Southern California News Group, which includes publications such as the San Bernardino Sun that covered the mass shooting in San Bernardino, California, bought Monday night's dinner. The Los Angeles Times, which won a Pulitzer for coverage of San Bernardino, plans to send pizza. The Tampa Bay Times (which Poynter owns) plans to send food.

Also on Tuesday night, former journalists from the Sentinel and the Boston Globe sent subs to the newsroom and set up a bar tab. Erin Ailworth, a Wall Street Journal reporter who previously worked at the Sentinel and the Globe, organized the meal and tab, but said her fellow Sentinel alums are the ones who really stepped up. She was inspired to organize the gesture after remembering what it meant when the Chicago Tribune sent pizzas to the Globe newsroom as it covered the Boston Marathon bombing.

So far, 90 journalists have chipped in for the dinner and the tab, which is currently up to $1,235. They sent a letter along with dinner Tuesday night.

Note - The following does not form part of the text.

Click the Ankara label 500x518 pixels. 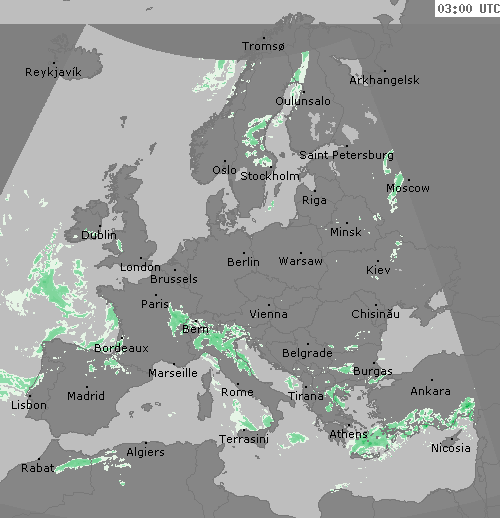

It included this:

Once off deadline, feel free to wander over to North Quarter Tavern, where we’ve set up a tab that will be open to Sentinel staff over the next few days. Grab a drink, have a snack on us – but most importantly, take a moment to recharge.

Keep up the good work.

Thanks to the #SouthernCaliforniaNewsGroup for sending dinner to our newsroom. #thankful #orlandounited

A photo posted by Janet Brindle Reddick (@jbreddick22) on

The gesture has become a familiar one between newsrooms that have faced big stories in their communities and newsrooms currently facing those stories. Last June, The Baltimore Sun sent pizzas to The (Charleston, South Carolina) Post and Courier as it covered the shooting at Emanuel African Methodist Episcopal Church.

Last April, The Boston Globe sent pizzas to the Sun as it covered the death of Freddie Gray and the protests that followed.

And in April of 2013, the Chicago Tribune sent pizzas to The Boston Globe as it covered the Boston Marathon bombing.

Mark Katches, the editor of The Oregonian, said that the Portland-based newspaper will also be sending food to the Sentinel. But, he added, it won't be cake, referencing a recent newsroom outbreak of norovirus after a staff celebration.

Correction: An earlier version of this story said The Wall Street Journal is sending food. That's incorrect. Instead, a Journal reporter who once worked at the Sentinel is organizing a meal.

Editor's note: This story has been updated.